Grindability Test Modelling, Measurement and Mill Fingerprinting

Publication Reference: 
ARR-65-09
Author Last Name: 
Ooi
Authors: 
Jin Y. Ooi, Xizhong Chen, Li-Ge Wang, Jian-Fei Chen, and Jin Sun
Report Type: 
ARR
Research Area: 
Size Reduction
Publication Year: 
2017
Publication Month: 
12
Country: 
United Kingdom

Executive Summary

Milling is commonly deployed in many industrial sectors for intended particle size reduction. In this project, we aim to develop a robust methodology to link material grindability with particle dynamics in a mill in order to provide an innovative step- change in mill fingerprinting and optimization. This involves characterizing the stressing events that prevail in a milling operation and establishing material grindability in the context of the stressing events. The material grindability will require a detailed study of the fundamental fracture and breakage mechanisms of individual particles under different loading regimes, and how they relate to the mechanical properties and the final size distribution. This will provide the fundamental scientific basis for developing appropriate grindability measure capable of analysing particle breakage subjected to particle impact, compression, and shear etc. pertaining to a milling process, which in turn will provide the basis for an improved particle breakage model calibrated against the defined grindability.

 

The centrifugal impact pin mill has been selected to be studied for this project, in collaboration with Hosokawa Micron Ltd. UPZ100 pin mill experiments with varying rotary speeds and feed rates were reported and analyzed in the past reports. The work performed in Year 5 of the project is to develop a coupling framework between discrete element method (DEM) and population balance model (PBM) to predict the product size distribution of milling experiments. At the particle scale, DEM simulations were performed to understand the fundamentals of the particle dynamic and stressing conditions inside the mills. Variables in the PBM kernel were classified into material dependent parameters and mill operation dependent parameters. The impact velocity distributions obtained through DEM simulations were utilized to inform the mill operation dependent parameters of PBM at the process scale.
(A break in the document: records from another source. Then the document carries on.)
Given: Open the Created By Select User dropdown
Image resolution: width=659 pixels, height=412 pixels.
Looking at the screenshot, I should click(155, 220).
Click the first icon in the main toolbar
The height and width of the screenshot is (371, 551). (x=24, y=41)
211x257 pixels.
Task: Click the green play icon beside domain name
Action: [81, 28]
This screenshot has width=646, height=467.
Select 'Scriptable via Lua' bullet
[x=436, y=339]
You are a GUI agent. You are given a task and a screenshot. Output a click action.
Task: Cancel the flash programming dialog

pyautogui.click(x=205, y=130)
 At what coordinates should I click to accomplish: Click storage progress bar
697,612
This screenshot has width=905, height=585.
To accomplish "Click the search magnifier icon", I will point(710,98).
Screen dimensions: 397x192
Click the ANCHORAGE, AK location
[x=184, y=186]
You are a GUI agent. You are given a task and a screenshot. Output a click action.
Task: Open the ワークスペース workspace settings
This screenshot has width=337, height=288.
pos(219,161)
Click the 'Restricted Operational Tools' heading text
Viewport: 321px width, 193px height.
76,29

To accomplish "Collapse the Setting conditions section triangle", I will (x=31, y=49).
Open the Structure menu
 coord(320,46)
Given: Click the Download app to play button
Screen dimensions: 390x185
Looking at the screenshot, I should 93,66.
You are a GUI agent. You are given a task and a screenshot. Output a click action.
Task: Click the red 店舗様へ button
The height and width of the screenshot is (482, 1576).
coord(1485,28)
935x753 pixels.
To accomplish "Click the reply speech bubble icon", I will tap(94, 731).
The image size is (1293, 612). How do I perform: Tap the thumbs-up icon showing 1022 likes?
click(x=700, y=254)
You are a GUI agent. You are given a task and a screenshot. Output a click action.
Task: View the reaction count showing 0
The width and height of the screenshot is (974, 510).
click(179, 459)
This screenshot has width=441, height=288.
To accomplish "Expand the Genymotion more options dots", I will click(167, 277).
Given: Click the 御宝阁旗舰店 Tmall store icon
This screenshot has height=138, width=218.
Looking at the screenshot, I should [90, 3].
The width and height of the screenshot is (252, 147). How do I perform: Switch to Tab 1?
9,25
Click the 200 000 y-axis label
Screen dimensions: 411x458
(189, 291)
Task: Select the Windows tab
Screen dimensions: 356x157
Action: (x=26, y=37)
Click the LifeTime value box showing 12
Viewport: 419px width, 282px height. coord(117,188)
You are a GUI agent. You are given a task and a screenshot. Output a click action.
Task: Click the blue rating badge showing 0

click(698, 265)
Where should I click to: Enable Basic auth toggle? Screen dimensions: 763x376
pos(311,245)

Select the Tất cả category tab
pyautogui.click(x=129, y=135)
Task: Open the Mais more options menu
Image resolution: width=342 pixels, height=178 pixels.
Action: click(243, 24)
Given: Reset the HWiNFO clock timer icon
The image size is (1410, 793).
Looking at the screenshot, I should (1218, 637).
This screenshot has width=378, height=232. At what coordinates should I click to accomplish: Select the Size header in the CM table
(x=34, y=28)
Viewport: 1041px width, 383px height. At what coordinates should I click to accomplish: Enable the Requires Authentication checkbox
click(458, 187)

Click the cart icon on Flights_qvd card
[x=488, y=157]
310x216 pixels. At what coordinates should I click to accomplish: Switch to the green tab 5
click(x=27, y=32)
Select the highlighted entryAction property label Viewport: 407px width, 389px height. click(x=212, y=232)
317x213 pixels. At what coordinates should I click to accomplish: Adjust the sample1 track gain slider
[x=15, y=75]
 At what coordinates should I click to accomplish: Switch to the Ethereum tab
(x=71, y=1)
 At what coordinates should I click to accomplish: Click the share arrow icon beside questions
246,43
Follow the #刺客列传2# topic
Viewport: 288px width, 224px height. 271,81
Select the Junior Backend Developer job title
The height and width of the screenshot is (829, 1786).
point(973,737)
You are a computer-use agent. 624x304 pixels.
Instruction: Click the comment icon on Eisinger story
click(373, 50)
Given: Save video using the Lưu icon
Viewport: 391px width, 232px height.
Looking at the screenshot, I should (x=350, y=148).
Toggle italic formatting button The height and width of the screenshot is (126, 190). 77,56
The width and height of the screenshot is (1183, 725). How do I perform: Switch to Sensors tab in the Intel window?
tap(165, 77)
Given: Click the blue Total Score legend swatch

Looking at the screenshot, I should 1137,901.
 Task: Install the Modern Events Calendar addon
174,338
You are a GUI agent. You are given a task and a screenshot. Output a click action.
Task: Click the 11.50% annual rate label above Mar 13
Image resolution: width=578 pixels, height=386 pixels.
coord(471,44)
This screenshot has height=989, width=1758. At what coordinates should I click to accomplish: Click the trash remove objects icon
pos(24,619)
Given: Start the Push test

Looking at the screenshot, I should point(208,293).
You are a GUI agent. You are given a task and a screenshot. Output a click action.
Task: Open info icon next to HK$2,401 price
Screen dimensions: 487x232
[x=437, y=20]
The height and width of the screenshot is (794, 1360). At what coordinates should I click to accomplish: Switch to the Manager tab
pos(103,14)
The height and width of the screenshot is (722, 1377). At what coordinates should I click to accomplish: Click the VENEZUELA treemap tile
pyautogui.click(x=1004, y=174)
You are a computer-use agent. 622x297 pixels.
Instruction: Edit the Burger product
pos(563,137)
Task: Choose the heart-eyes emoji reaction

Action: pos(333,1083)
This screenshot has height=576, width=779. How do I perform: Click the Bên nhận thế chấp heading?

The remaining parameters of PBM, i.e. material dependent parameters, were estimated based on the milling test at 12000 RPM. The resulting DEM-PBM coupled model is then used to predict the milling results for the other three rotary speeds to validate the proposed DEM-PBM model. A good agreement between the tests and the predictions of product size distribution has  been achieved, which indicates the potential application of the proposed DEM-PBM

 

multiscale method for scale-up and optimization of milling processes. The follow-on work will focus on further improving the material dependent parameters evaluation and studying the particle breakage mechanism using the Edinburgh bond DEM model.